Monitoring part 1: setup Prometheus with Thanos Querier via ArgoCD and terraform on kubernetes using helm chars

Prometheus has emerged as a popular monitoring tool in the Kubernetes ecosystem, offering robust metrics collection and alerting capabilities. However, as the complexity of monitoring environments grows, simply relying on Prometheus federation may no longer suffice. This is where Thanos comes into play. Thanos, a scalable, highly available Prometheus setup, offers advanced features such as global query view, long-term storage, and improved reliability. In this article, we will explore how to set up Prometheus with Thanos Querier using ArgoCD on Kubernetes, leveraging the power of Helm charts for streamlined deployment and management

Table of Contents

Pre requests
Project structure
Thanos advantages
Karpenter provisioner
Helm charts
ArgoCD application

Pre requests

Working kubernetes cluster. In this article we use AWS EKS
Installed karpenter node provisioner
Installed ArgoCD
Installed AWS load balancer controller
Configurated next terraform providers:
– gavinbunney/kubectl
– oboukili/argocd

Project structure

terraform/
├── environment
│   ├── aws
│   │   ├── dev
│   │       ├── templates
│   │       │   ├── karpenter
│   │       │   └── monitoring
└── modules

Thanos advantages

Scalability: Thanos allows for horizontal scalability, enabling you to handle larger workloads and increasing the capacity of your monitoring system as your needs grow.

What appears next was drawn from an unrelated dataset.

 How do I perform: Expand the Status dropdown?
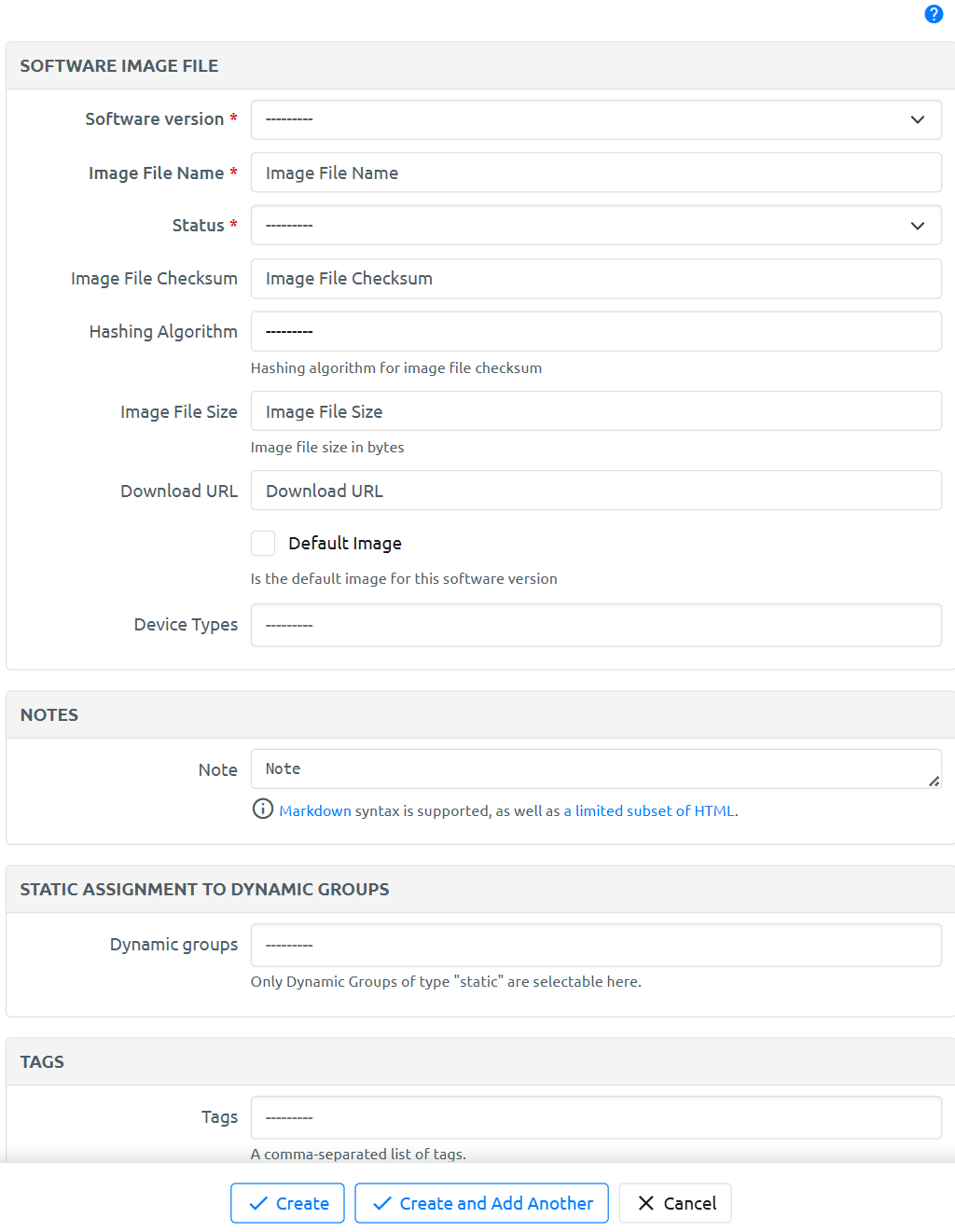[x=595, y=226]
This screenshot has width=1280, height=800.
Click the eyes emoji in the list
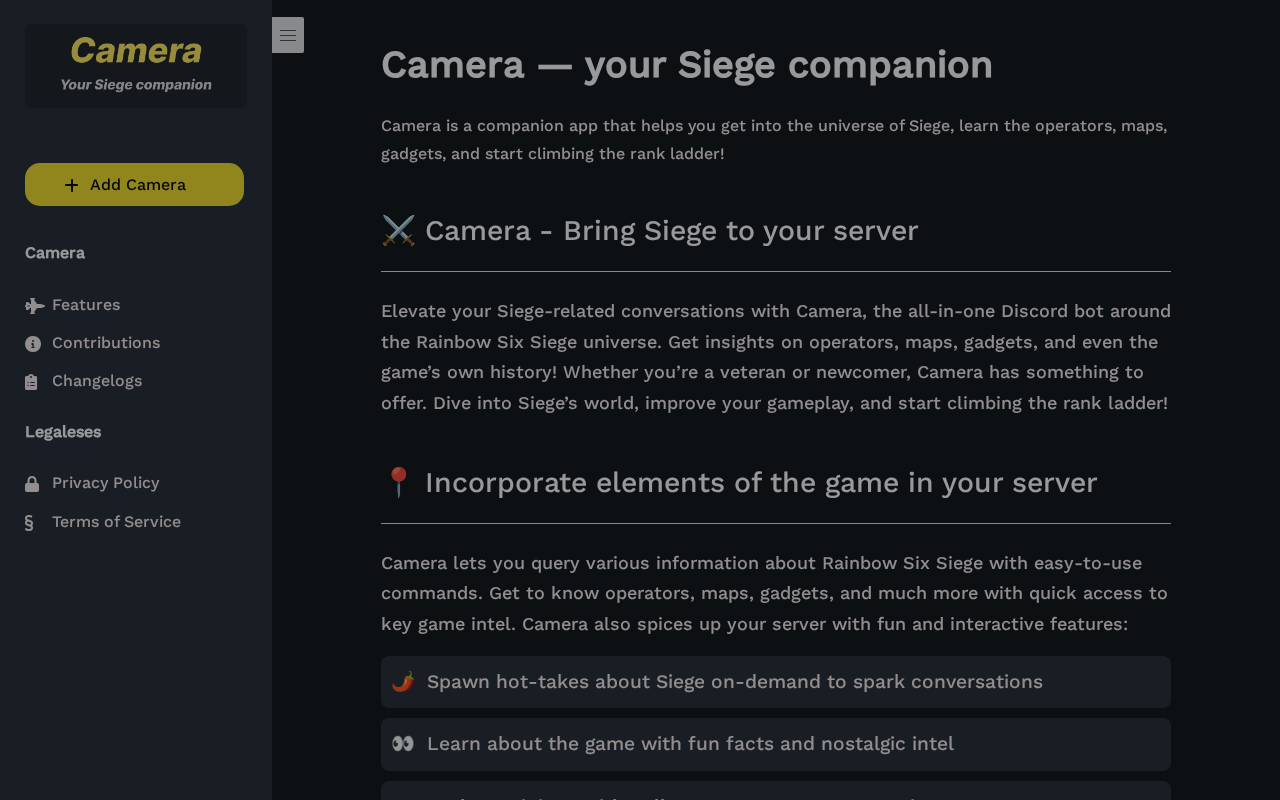point(403,744)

It achieves this by storing and querying data across multiple Prometheus instances.
Global Query View: Thanos provides a global query view, allowing you to seamlessly query metrics from different Prometheus instances as if they were a single entity. This simplifies monitoring and troubleshooting across distributed systems and geographically dispersed deployments.
Long-term Storage: With Thanos, you can store metrics for extended periods without worrying about data loss or disk space limitations. It uses scalable object storage such as Amazon S3 or Google Cloud Storage as its backend, enabling long-term retention of metrics.
Improved Reliability: By replicating data across multiple Prometheus instances, Thanos significantly enhances the reliability of your monitoring system. It mitigates the risk of data loss in case of single Prometheus instance failures, ensuring smooth operations and effective troubleshooting.
Efficient Data Compaction: With Thanos, you can compress and compact your metric data, reducing storage costs and improving query performance. This is achieved through techniques like downsampling, creating downsampled, more compact versions of your data for historical queries.

Karpenter provisioner

To ensure the reliability and stability of our monitoring system in Kubernetes, we will utilize the Karpenter provisioner. It is crucial to note that several resources in our stack, particularly those implemented as StatefulSets with dedicated block devices, need to be located in the same availability zone as the node. Failure to do so may result in the block device not being properly mounted during node recreation.

HCL

resource "kubectl_manifest" "karpenter_provisioner_logmon_stack" {
  provider  = kubectl.eks
  yaml_body = <<-YAML
  apiVersion: karpenter.sh/v1alpha5
  kind: Provisioner
  metadata:
    name: eks-logmon-stack
  spec:
    consolidation:
      enabled: true
    requirements:
      - key: karpenter.sh/capacity-type
        operator: In
        values: ["spot"]
      - key: "kubernetes.io/arch"
        operator: In
        values: ["arm64"]
      - key: node-role
        operator: In
        values: ["logging-monitoring"]
      - key: lifecycle
        operator: In
        values: ["spot"]
      - key: topology.kubernetes.io/zone
        operator: In
        values: ["${var.region}a"]
      - key: "node.kubernetes.io/instance-type"
        operator: In
        values: 
        - t4g.nano
        - t4g.micro
        - t4g.small
        - t4g.medium
        - t4g.large
        - t4g.xlarge
    limits:
      resources:
        memory: 60Gi
    provider:
      subnetSelector:
        Name: "*private*"
        Environment: ${var.environment}
      securityGroupSelector:
        karpenter.sh/discovery/${local.cluster_name}: "${local.cluster_name}"
      tags:
        Name: "${local.cluster_name}-logmon-stack"
        karpenter.sh/discovery: "${local.cluster_name}"
  YAML

  depends_on = [
    helm_release.karpenter
  ]
}

Helm charts

In our implementation, we will leverage the official Helm charts provided by the Prometheus Community Kubernetes Helm Charts repository.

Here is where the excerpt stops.